→ SELECTED TEXT:
-------------------------

On Sep 23, 2005, at 15:29 PM, Eugene Gladchenko wrote:
Maybe the pragma is doingmore than it should
Oh no!
"encoding" pragma does much more than just indicating the encoding
of a
script. Here is the quote:
The encoding pragma also modifies the filehandle layers of STDIN and
STDOUT to the specified encoding.
But we do not use STDIN/STDOUT so that should be a non-issue.
By default, if strings operating under byte semantics and strings with
Unicode character data are concatenated, the new string will be
created
by decoding the byte strings as ISO 8859-1 (Latin-1).
The encoding pragma changes this to use the specified encoding
instead.
For example:
use encoding 'utf8';
my $string = chr(20000); # a Unicode string
utf8::encode($string); # now it's a UTF-8 encoded byte string
# concatenate with another Unicode string
print length($string . chr(20000));
Will print 2, because $string is upgraded as UTF-8. Without "use
encoding 'utf8';", it will print 4 instead, since $string is three
octets when interpreted as Latin-1.

-------------------------

→ INSTRUCTION 1:
Which Perl functions are called in the code example in the post about the encoding pragma? List each one once.
→ INSTRUCTION 2:
How would you render this sentence from the post about the encoding pragma in Spanish: "The encoding pragma also modifies the filehandle layers of STDIN and STDOUT to the specified encoding."

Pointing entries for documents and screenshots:
-------------------------

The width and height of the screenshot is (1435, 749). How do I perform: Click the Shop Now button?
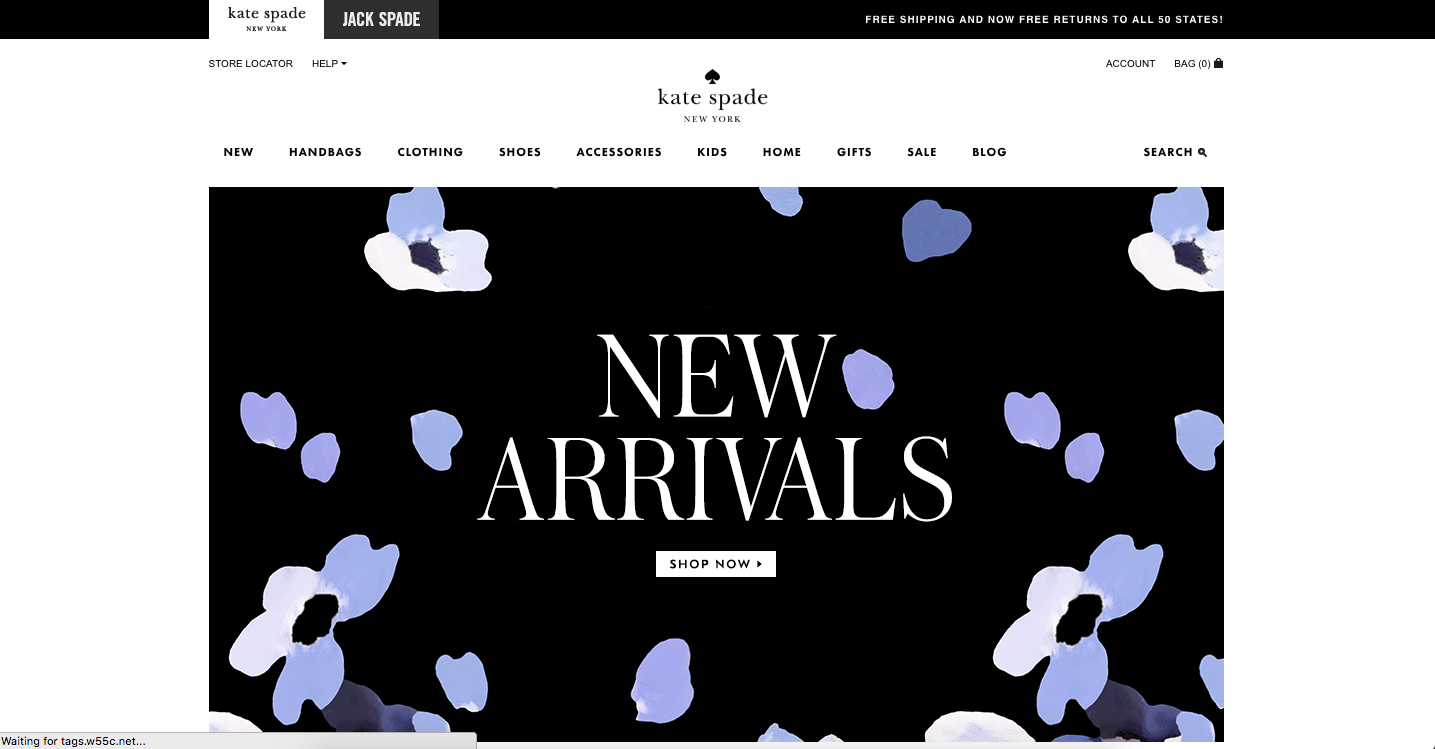click(x=716, y=564)
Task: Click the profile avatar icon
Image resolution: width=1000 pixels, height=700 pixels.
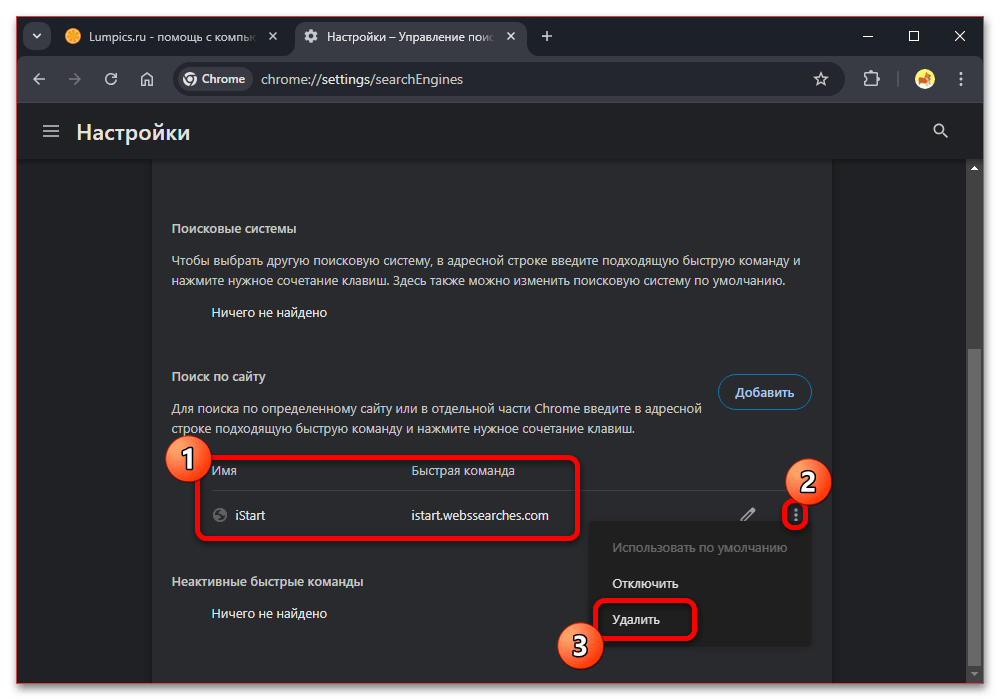Action: 925,78
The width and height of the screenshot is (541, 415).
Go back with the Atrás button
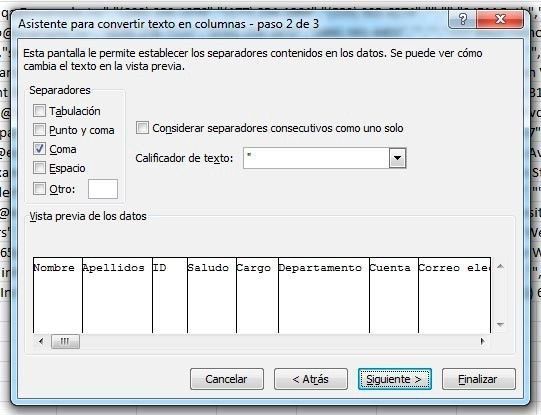tap(311, 379)
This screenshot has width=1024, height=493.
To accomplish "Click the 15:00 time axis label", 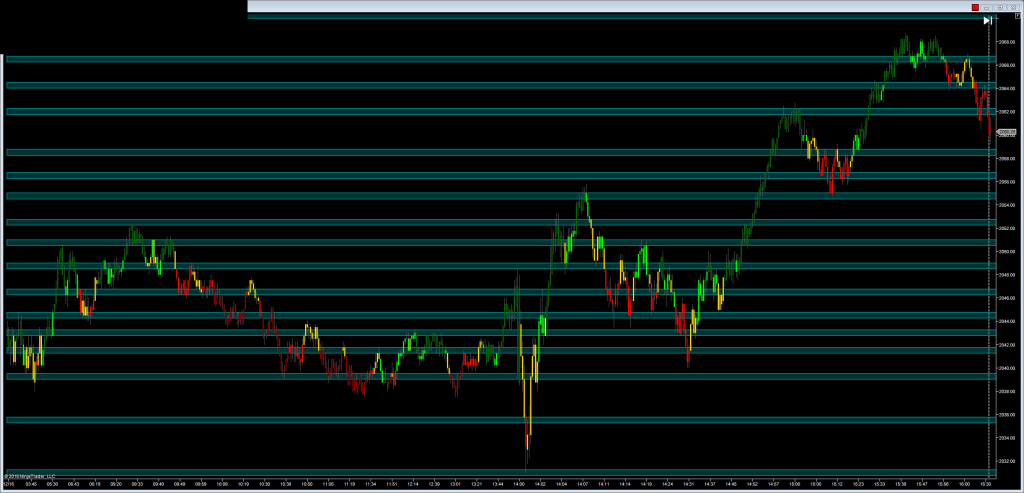I will 795,483.
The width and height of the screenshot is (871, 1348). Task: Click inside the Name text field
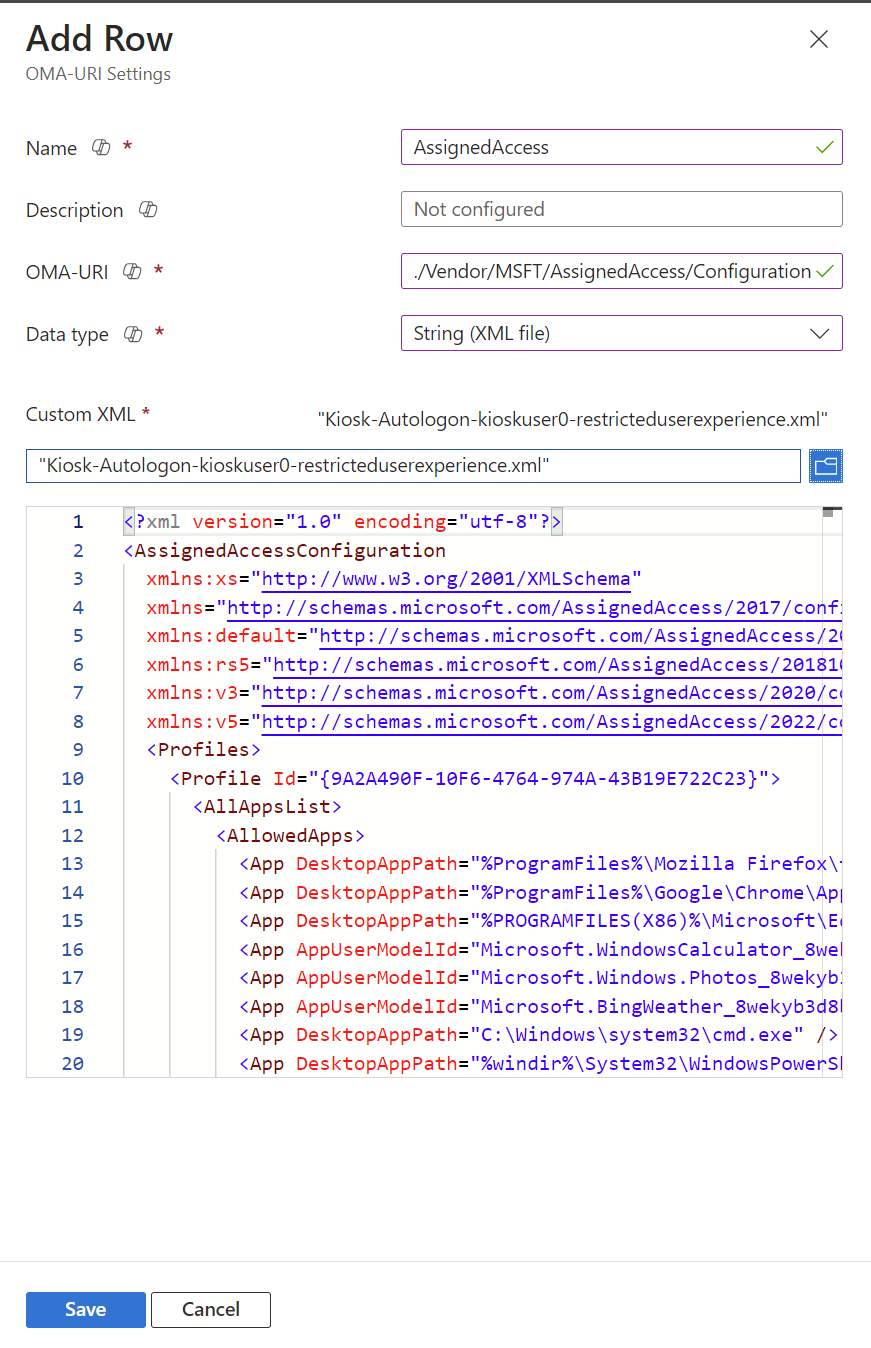point(600,147)
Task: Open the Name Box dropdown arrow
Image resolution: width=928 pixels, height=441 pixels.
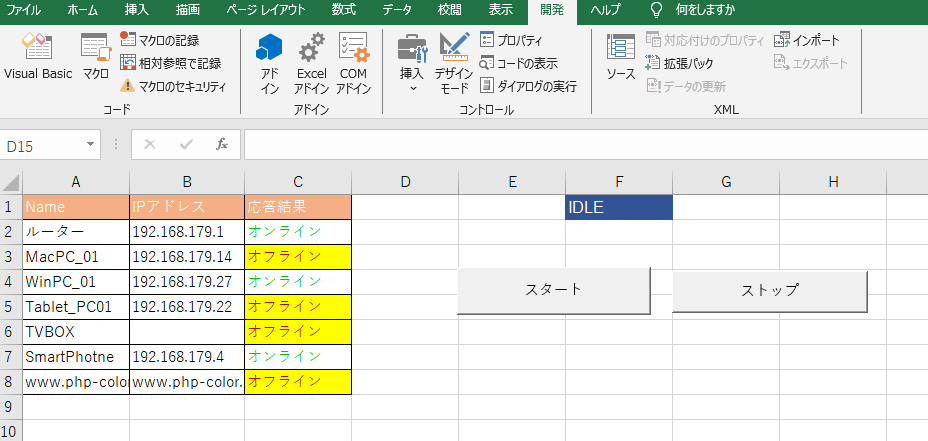Action: coord(91,145)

-------------------------

→ CORRECT RESPONSE 1:
chr
utf8::encode
print
length

→ CORRECT RESPONSE 2:
El pragma encoding también modifica las capas de los manejadores de archivo de STDIN y STDOUT para usar la codificación especificada.